O projeto ‘Mais Saúde, Mais Europa’ vai continuar a acompanhar em permanência a atividade da Presidência Portuguesa do Conselho da UE através da publicação de dois artigos semanais – à segunda-feira, uma seleção dos eventos mais marcantes e, à sexta-feira, um resumo dos principais acontecimentos. A iniciativa do Expresso, com o apoio da Apifarma, vai ainda promover o debate em torno da oncologia, a 26 de maio, com o evento Cancro: Cada Dia Conta.
3%
é a percentagem do PIB comunitário que a União Europeia quer ver investido em investigação e desenvolvimento, de acordo com o objetivo definido na Estratégia Europa 2020. Em 2019, contudo, o apoio à inovação não superou 2,19%, deixando o continente atrás da Coreia do Sul (4,52%), do Japão (3,28%) e dos EUA (2,82%)
Conheça os destaques:
Ecossistema inovador
Graça Carvalho recorre ao exemplo da BioNTech, parceira da Pfizer no desenvolvimento de uma das vacinas disponíveis contra a covid, para mostrar como é urgente ter “um ecossistema bem preparado para a inovação em saúde”. “Este exemplo mostra as fragilidades da Europa, porque a BioNTech teve de se associar à Pfizer para escalar”, lamenta.
Além do aumento de investimento pedido, os especialistas querem processos de avaliação mais rápidos e eficientes, a par com a redução da carga burocrática em cada país e um impulso aos projetos comunitários para a partilha de dados. “A Presidência [Portuguesa da UE] vai trabalhar para alargar o intercâmbio de informação existente entre Estados-membros com vista a contribuir para a criação do Espaço Europeu de Dados de Saúde”, garante o secretário de Estado Adjunto da Saúde, Diogo Serras Lopes.
Manuel Pizarro, eurodeputado, acredita que Portugal pode ter um papel importante na construção de uma nova cadeia de abastecimento no sector, aumentando a capacidade de I&D e produção nacional. “A economia portuguesa da saúde aumentou as exportações em 11% [em 2020] e, se virmos os últimos dez anos, a subida é de 150%”.
O reforço do investimento em I&D é, concordam, essencial. O Horizonte Europa disponibiliza, até 2027, cerca de 95 mil milhões de euros não apenas às ciências da vida e o EU for Health tem uma dotação orçamental de 5,1 mil milhões de euros. “Não é muito”, diz Pizarro.

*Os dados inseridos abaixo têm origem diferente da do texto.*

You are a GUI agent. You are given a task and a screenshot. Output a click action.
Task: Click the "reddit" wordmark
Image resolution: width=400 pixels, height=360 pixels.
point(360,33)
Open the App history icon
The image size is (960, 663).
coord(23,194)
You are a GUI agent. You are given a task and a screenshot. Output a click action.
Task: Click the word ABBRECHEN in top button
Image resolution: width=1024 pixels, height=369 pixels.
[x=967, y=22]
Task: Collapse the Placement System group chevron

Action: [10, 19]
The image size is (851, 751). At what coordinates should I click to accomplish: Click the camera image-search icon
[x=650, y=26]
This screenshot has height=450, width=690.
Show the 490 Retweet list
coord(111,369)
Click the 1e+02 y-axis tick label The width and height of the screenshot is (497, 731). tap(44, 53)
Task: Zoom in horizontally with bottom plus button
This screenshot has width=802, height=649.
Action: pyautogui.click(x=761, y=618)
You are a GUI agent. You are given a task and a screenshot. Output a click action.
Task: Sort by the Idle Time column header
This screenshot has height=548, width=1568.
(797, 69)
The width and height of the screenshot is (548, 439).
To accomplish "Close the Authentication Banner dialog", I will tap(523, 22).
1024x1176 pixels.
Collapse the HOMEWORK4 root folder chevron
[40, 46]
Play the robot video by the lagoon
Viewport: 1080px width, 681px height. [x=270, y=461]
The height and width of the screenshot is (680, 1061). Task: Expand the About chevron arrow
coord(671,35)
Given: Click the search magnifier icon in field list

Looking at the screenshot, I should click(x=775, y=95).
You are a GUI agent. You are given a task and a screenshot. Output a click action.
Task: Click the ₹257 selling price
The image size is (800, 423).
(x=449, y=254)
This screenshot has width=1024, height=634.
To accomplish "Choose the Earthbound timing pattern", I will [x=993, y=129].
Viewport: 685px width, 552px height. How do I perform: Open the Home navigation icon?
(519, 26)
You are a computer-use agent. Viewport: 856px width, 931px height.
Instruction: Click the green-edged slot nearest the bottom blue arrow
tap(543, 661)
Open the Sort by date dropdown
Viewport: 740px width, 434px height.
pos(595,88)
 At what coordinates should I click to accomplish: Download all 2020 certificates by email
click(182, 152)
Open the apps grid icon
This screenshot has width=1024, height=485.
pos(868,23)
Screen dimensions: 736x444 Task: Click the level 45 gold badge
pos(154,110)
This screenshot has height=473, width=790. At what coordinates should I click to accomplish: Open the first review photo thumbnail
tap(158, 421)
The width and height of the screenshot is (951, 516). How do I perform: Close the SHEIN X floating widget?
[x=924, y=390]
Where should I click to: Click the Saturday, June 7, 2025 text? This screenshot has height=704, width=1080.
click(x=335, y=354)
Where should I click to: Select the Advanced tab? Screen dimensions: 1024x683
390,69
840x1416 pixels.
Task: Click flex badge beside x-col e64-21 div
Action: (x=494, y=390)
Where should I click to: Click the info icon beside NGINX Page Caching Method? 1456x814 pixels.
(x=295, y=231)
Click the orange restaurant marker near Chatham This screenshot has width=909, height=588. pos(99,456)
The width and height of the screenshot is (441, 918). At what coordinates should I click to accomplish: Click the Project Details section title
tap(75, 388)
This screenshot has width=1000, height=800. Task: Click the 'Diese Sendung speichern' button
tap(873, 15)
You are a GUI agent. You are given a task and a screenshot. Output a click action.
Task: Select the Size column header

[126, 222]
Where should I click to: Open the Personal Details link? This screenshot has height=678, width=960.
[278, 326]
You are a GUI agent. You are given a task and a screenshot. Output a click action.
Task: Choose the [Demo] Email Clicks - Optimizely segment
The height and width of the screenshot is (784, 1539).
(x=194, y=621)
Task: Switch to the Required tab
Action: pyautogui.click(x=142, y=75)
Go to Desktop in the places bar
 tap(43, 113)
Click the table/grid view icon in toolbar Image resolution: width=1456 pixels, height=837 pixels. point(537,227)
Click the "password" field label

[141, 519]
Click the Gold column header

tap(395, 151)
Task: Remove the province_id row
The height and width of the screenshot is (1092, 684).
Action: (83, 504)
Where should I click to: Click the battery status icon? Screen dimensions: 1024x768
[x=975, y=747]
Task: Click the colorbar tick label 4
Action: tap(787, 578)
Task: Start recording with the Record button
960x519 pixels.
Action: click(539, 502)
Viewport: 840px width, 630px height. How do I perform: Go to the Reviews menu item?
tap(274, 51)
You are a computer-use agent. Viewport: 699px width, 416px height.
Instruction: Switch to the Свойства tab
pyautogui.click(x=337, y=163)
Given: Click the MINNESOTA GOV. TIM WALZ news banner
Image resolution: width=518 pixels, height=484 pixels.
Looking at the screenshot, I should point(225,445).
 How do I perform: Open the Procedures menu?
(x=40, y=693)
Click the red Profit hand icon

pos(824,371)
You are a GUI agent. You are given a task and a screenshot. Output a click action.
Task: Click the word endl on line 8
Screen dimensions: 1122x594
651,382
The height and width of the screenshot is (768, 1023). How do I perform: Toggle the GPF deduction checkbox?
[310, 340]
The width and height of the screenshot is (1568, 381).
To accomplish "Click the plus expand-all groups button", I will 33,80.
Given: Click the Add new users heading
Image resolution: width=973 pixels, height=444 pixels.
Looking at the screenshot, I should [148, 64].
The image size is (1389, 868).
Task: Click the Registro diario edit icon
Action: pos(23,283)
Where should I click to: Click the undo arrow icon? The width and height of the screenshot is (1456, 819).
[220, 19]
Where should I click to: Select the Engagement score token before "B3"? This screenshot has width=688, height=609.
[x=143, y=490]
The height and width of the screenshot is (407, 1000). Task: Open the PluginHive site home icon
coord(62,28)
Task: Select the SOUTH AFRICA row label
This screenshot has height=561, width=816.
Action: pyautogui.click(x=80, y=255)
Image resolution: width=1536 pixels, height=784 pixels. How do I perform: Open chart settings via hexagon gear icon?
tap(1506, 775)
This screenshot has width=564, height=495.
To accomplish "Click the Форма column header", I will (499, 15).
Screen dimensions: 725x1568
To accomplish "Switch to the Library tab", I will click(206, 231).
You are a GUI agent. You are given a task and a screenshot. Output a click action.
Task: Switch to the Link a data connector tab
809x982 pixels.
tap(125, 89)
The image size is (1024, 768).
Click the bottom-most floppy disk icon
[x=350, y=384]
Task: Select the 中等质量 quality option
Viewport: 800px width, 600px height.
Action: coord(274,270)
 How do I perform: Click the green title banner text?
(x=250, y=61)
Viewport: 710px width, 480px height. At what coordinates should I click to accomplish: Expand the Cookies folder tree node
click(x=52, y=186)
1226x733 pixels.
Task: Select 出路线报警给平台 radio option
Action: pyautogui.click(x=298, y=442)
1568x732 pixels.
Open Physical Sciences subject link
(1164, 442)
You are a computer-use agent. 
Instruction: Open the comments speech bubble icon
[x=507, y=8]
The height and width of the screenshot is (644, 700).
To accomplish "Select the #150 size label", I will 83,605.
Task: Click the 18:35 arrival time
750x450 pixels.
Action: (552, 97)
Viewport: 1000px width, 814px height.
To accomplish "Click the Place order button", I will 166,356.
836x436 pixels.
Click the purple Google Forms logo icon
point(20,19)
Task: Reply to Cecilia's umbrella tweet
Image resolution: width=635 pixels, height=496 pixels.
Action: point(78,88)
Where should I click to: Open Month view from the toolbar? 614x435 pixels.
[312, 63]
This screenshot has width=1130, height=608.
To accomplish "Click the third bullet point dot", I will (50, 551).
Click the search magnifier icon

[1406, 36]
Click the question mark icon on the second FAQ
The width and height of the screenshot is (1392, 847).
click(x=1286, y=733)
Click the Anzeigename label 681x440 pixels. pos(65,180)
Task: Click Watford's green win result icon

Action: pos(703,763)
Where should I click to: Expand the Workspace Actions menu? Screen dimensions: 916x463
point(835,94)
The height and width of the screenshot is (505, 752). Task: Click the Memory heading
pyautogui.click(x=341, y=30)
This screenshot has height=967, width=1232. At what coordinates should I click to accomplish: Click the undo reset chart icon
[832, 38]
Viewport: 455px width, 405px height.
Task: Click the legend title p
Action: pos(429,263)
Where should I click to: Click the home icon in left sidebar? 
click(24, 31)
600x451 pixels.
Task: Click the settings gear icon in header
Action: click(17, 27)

No final de uma semana em que vários países europeus anunciaram a compra independente de vacinas contra a covid-19, a desintegração da entreajuda e da solidariedade deve ser evitada. “Vai a UE começar a construir uma economia da saúde europeia ou vai retroceder para o nacionalismo na saúde? Esta é a questão fundamental”, afirma Richard Barker.